Big data, it’s the buzz word of the year and it’s generating a lot of attention. An incalculable number of articles fervently repeat the words “variety, velocity and volume,” citing click streams, RFID tags, email, surveillance cameras, Twitter® feeds, Facebook® posts, Flickr® images, blog musings, YouTube® videos, cellular texting, healthcare monitoring …. (gasps for air). We have become a society that sweats buckets of data every day (the latest estimates are approximately 34GB per person every 24 hours) and businesses are scrambling to capture all this information to learn more about us.

Save every scrap of data!
“Save all your data” has become the new business mantra, because data – no matter how seemingly meaningless it appears – contains information, and information provides insight, and improved insight makes for better decision-making, and better decision-making leads to a more efficient and profitable business.

Okay, so we get why we save data, but if the electronic bit bucket costs become prohibitive, big data could turn into its own worst enemy, undermining the value of mining data.  While Hadoop® software is an excellent (and cost-free) tool for storing and analyzing data, most organizations use a multitude of applications in conjunction with Hadoop to create a system for data ingest, analytics, data cleansing and record management. Several Hadoop vendors (Cloudera, MapR, Hortonworks, Intel, IBM, Pivotal) offer bundled software packages that ease integration and installation of these applications.

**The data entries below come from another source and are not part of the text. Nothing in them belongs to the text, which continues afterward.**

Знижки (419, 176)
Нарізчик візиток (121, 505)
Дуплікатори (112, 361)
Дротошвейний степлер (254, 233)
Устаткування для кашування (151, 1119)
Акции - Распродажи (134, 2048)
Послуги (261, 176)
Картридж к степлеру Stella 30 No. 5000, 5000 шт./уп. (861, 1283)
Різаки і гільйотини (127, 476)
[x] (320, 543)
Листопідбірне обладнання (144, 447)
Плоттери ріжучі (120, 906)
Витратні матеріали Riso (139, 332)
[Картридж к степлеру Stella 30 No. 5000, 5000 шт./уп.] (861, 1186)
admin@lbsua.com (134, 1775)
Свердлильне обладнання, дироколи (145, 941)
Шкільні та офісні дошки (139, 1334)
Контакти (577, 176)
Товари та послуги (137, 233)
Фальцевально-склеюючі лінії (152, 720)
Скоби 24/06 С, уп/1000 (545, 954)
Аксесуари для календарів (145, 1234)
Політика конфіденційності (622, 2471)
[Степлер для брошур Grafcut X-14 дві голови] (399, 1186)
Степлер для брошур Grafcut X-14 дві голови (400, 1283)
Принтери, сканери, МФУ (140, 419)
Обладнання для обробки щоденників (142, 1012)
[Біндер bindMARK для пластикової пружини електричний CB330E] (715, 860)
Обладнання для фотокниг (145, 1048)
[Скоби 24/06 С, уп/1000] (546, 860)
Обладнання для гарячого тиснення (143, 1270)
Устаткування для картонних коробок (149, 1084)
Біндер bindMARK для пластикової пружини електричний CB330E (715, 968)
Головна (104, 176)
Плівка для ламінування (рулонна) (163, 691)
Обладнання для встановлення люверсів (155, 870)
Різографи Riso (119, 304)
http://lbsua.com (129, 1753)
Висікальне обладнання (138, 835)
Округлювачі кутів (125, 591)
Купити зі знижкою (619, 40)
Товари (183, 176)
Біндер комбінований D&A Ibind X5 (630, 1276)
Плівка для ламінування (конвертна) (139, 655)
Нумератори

Installing a Hadoop cluster to manage big data can be a chore
With the demand for data scientists growing, the challenge can become finding the right talent to help build and manage a big data infrastructure.  A case in point: Installing a Hadoop cluster involves more than just installing the Hadoop software. Here is the sequence of steps:

  1. Install the hardware, disks, cables.
  2. Install the operating system.
  3. Optimize the file system and operating system (OS) parameters (i.e. open file limits, virtual memory).
  4. Configure and optimize the network and switches.
  5. Plan node management (for Hadoop 1.x this would be Namenode, Secondary Namenode, JobTracker, ZooKeeper, etc.).
  6. Install Hadoop across all the nodes. Configure each node according to its planned role.
  7. Configure high availability (HA) (when required).
  8. Configure security (i.e. Kerberos, Secure Shell [ssh]).
  9. Apply optimizations (I have several years’ experience in Hadoop optimization, so can say with some authority that this is not a job to be taken lightly. The benefits of a well-optimized cluster are incredible, but it can be a challenge to balance the resources correctly without adding undo system pressure elsewhere.)
  10. Install and integrate additional software and connectors (i.e. to connect to data warehousing system, input streams or database management system [DBMS] servers).
  11. Test the system.

Setup, from bare bones to a simple 15-node cluster, can take weeks to months including planning, research, installation and integration. It’s no small job.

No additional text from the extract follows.